The predominant OCP detected in breast milk was p,p′-DDE with a mean concentration of 2.421 mg kg−1 milk fat. On the other hand, 70% and 88.5% of samples contained p,p′-DDD and p,p′-DDT, respectively. Apart from dietary sources, there is no obvious explanation for this finding taking into consideration that the use of DDT for agriculture purpose was banned by the Government since the late 1980s. The mean level of p,p′-DDE detected in the studied samples was generally lower than those reported from some developing countries in the tropics, such as Mexico (Waliszewski et al. 1999), Thailand (Stuetz et al. 2001) and Guangzhou in China (Wong et al. 2002) because of continuous human exposure to DDT used for malaria control until the end of 1990s. In contrast, this level was higher than those reported from some developed countries such as Sweden (Norén and Meironyté 2000), Japan (Konishi et al. 2001) and UK (Kalantzi et al. 2004) (Table 2). DDT’ elimination from the body can take some time; its half-life in humans has been estimated at four years. DDE’ half-life is estimated at approximately 6 years (Norén and Meironyté 2000). When the use of DDT reduces, human exposure to this compound decreases; however, exposure to its persistent metabolite DDE is still occurs because of continued exposure mainly via diet of animal origin and also to metabolic conversion of DDT in the body.
Among the other studied OCPs, HCB residue was found with a mean level of 0.260 mg kg−1 milk fat. To understand the magnitude of contamination in human breast milk, HCB level was compared with those reported recently in some industrialized countries (tableau 2). This comparison shows that our value was higher than those measured in Sweden (12 mg kg−1) (Norén and Meironyté 2000) and Japan (14 mg kg−1) (Konishi et al. 2001). Although HCB is no longer used as a fungicide, it is still released in the environment by the discharge of plastic (Gómez-Catalán et al. 1987) and it has also been found in fly ash from fires or incinerators (DeVoto et al. 1998); therefore HCB continues to enter in the food chain.
HCH residues were detected only in a few number of analyzed samples. We have detected β-HCH at a mean level of 0.050 mg kg−1 milk fat and γ-HCH at 0.008 mg kg−1 milk fat (Table 3). A previous study of HCH isomers contamination in Tunisian mothers’ milk had already shown that the β-HCH isomer is the most abundant one (Sabbah et al. 1987). This finding confirms two facts: β-HCH is the most persistent HCH isomer and the widespread use of this pesticide in the past.
Dieldrin, which is an oxygenated metabolite of aldrin, is more persistent in the environment. This pesticide was found in 38% of analyzed samples at a mean level of 0.059 mg kg−1 fat milk. This result is comparable to that observed in samples from other countries such as in Uganda: 0.07 mg kg−1 fat milk (Ejobi et al. 1996).
The levels of excreted OCPs are influenced by several factors such as the donor’s age, number of children and duration of breastfeeding (Czaja et al. 2001). Table 2 presents the mean values of pesticide residues according to the parity.
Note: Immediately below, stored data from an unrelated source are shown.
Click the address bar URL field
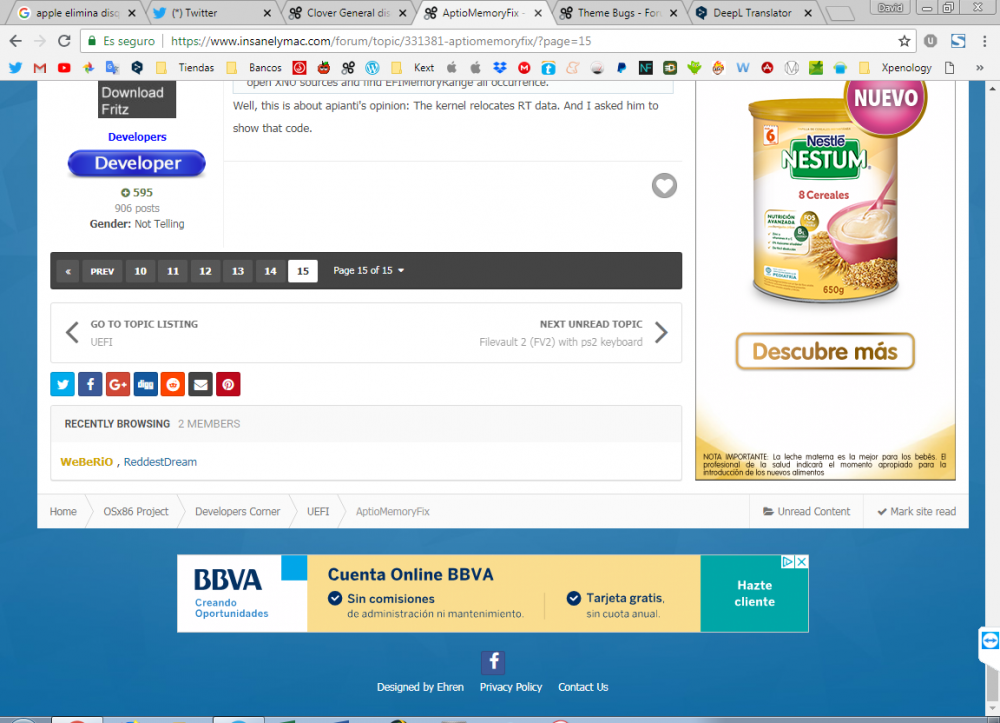1000x723 pixels. tap(497, 41)
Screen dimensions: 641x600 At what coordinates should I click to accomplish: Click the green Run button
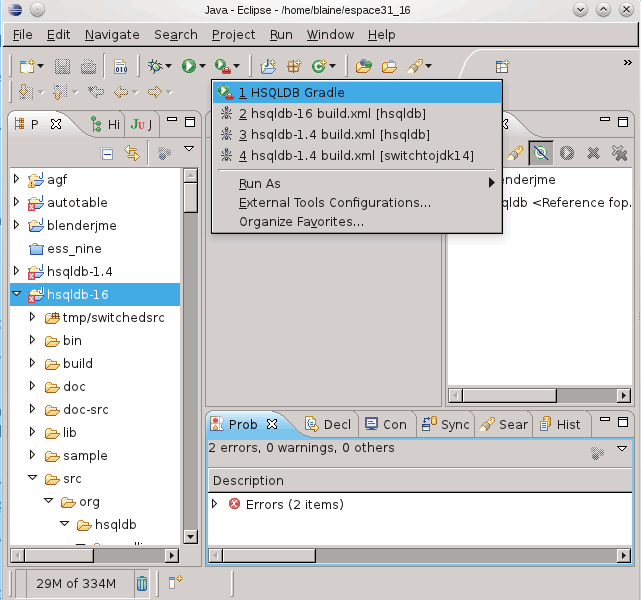189,66
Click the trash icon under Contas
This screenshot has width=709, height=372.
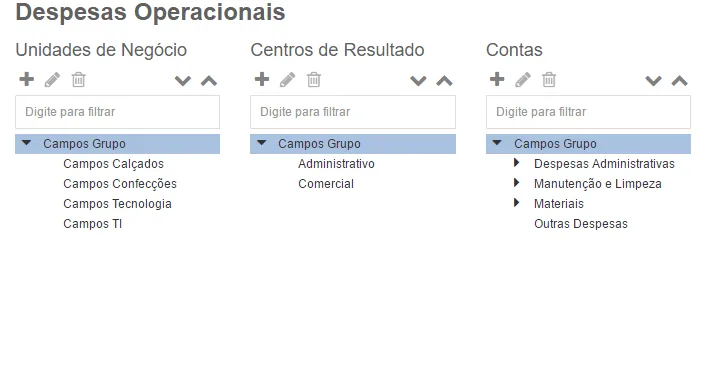coord(549,80)
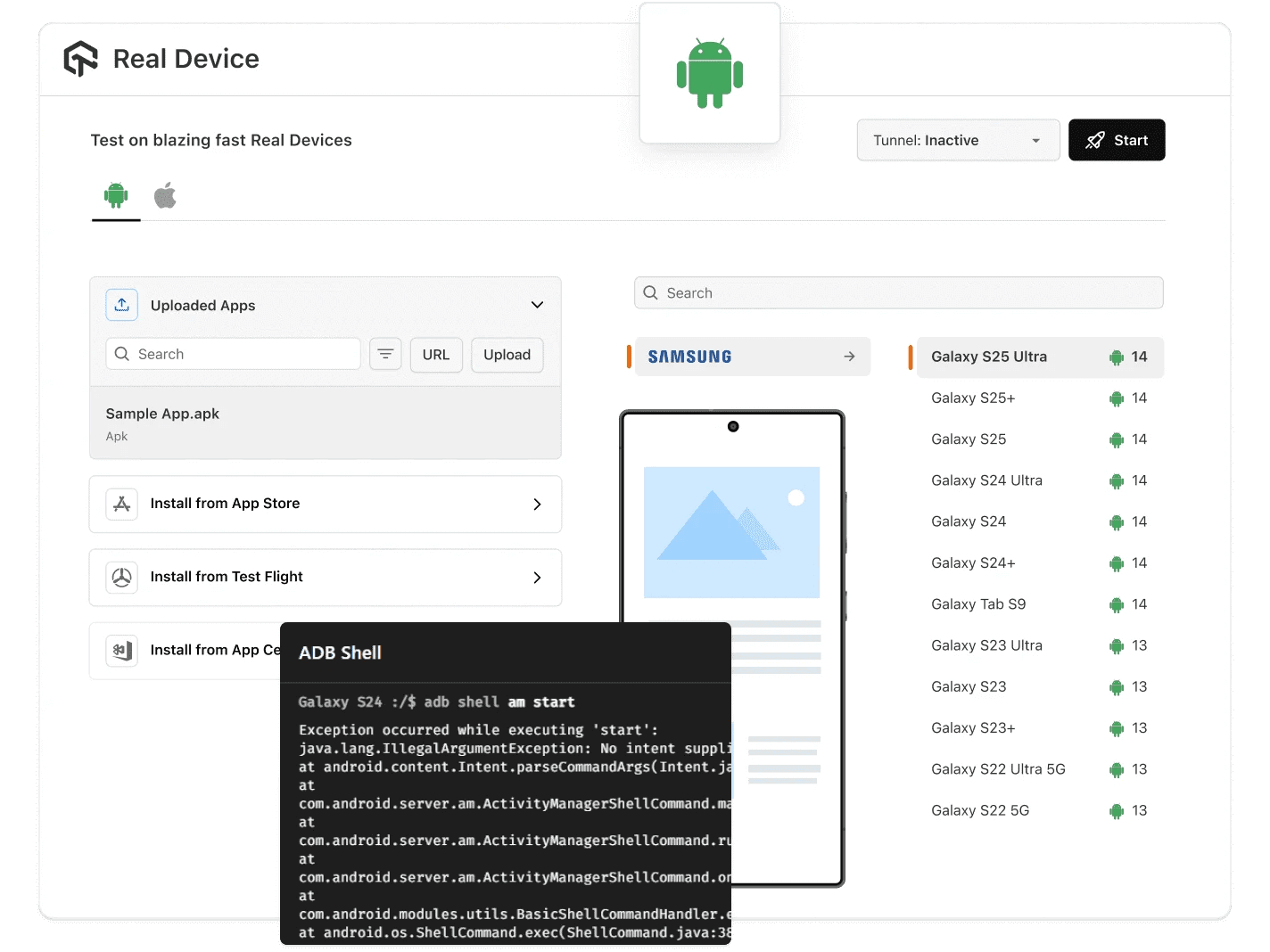The image size is (1270, 952).
Task: Click the magnifier icon in the device search bar
Action: pyautogui.click(x=650, y=292)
In this study, subjects were grouped into four as giving 1 birth (n = 29), 2 birth (n = 28), 3 birth (n = 16) and 4 + birth (n = 14). In the primagravidae group the p,p′-DDE metabolite level reached 3.163 mg kg−1 fat milk and diminished with a subsequent child to 2.660 mg kg−1 fat milk and up to 1.427 mg kg−1 fat milk in mothers with a third or four + breastfed child. No significant relationship between number of childbirths and concentrations of HCB, HCH, dieldrin and p,p’-DDT was found (p > 0.05). Similar results have been observed in some other studies (Stuetz et al. 2001; Čajka and Hajšlová 2003). These results support the theory that the total body load of organochlorines via the breast milk is shed with each successive pregnancy and lactation.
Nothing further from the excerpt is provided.